Presentato in concorso alla settantaquattresima Mostra d’arte cinematografica di Venezia, Mother! (o Madre! se preferite la traduzione italiana del titolo) ha diviso fin da subito critici e spettatori, generando una serie di riflessioni e giudizi contrastanti sul valore etico ed estetico della pellicola. Il perché di tante polemiche e discussioni è presto spiegato: Mother! è un film pensato per disturbare lo spettatore, per farlo uscire dalla comfort zone della sala cinematografica in cui si trova e per scaraventarlo in un incubo a occhi aperti della durata di oltre due ore. Piccola precisazione: il termine incubo qui non vuole far intendere che il film di Aronofsky sia per forza un horror, perché sarebbe sbagliato etichettarlo in questo modo. Piuttosto potrebbe assere catalogato come un complesso thriller psicologico. La verità è che Mother! oltrepassa ogni possibile definizione di genere perché è una sorta di unicum rispetto a tutto quello che abbiamo visto finora al cinema.

La trama segue le vicissitudini di uno scrittore in crisi d’ispirazione e della sua musa intenta a sistemare la casa in cui hanno deciso di vivere.

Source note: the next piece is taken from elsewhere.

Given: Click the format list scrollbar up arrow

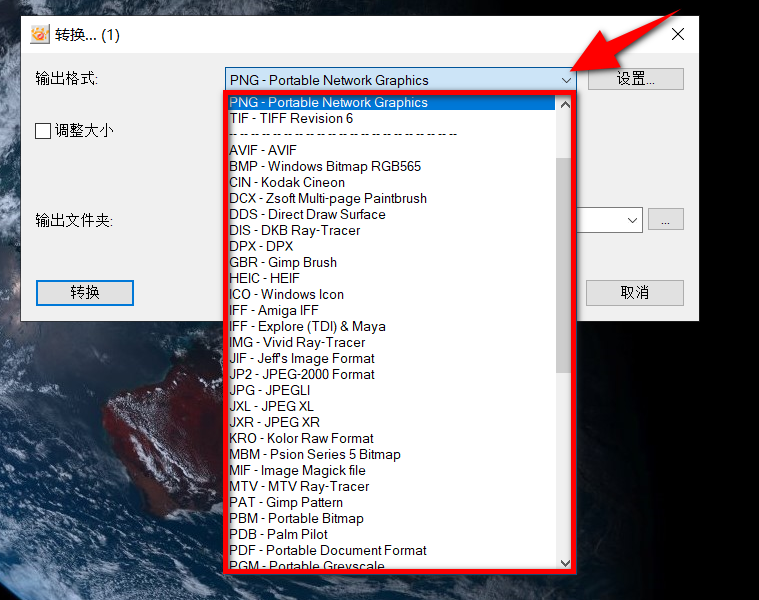Looking at the screenshot, I should click(564, 103).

All’esterno dell’edificio sembra esserci solo la natura incontaminata, all’interno dell’abitazione regnano invece i sentimenti più disparati di una relazione: dall’amore alla rabbia, passando per le piccole gioie fino ai sogni infranti. Il microcosmo della casa dovrebbe essere idilliaco per i due coniugi, ma c’è sempre qualcosa in agguato pronto a minare la serenità di un rapporto che insegue di continuo il sogno della perfetta felicità. Poi, all’improvviso, il mondo esterno inizia a fare irruzione nella casa della coppia. Prima con piccole avvisaglie, poi in maniera sempre più invasiva. Jennifer Lawrence interpreta la personificazione della pars costruens, la donna che cerca di costruire e sistemare la propria esistenza insieme a quella del compagno, ricoprendolo di cure e attenzioni. Javier Bardem è invece l’artista demiurgo e imprevedibile che, dando vita alla pars destruens, rimane sempre in bilico tra caos e ragionevolezza.

Impossibile raccontare di più, onde evitare di rovinare un film che andrebbe vissuto con la piena volontà di lasciarsi trasportare dalle immagini, senza pretendere che queste possano avere un significato ed un senso nell’immediato. Mother! è uno di quei film che potrà disgustarvi o deludervi a una prima visione ma che saprà smuovere le vostre coscienze spettatoriali, lasciandovi con un’infinità di spunti su cui riflettere nei giorni successivi a quando lo vedrete. È un film che ha bisogno di tempo per essere assimilato e che non lascia indifferente chi lo guarda. Per questo è un’opera coraggiosa e stimolante che merita di essere vista al cinema superando i pregiudizi che potrebbero influenzarne la visione. Mother! parla al cuore e soprattutto alla mente dello spettatore. È un film che denuncia lo stato di degrado e violenza in cui si trova oggi il nostro Pianeta. È un’opera che non si vergogna di essere autobiografica nel momento in cui mette in scena il rapporto tra un artista e la sua musa (Aronofsky e Jennifer Lawrence sono una coppia nella vita reale). Soprattutto è un film che ha il coraggio di prendersi dei rischi immani e di osare tantissimo pur di raccontare una vicenda capace di provocare una reazione forte in chi la guarda. Un lavoro in cui i difetti non mancano, ma che sarà capace di accompagnare per molto tempo i suoi spettatori, lasciando un messaggio che per ognuno di loro sarà diverso. In questo risiede la forza del Pertubante: nel portare alla luce ciò che credevamo nascosto e inesistente, facendoci diventare consapevoli di come l’arte, capace di indagare realmente le dinamiche umane, riesca ancora a turbarci nel profondo, avvicinandoci nel contempo al sublime.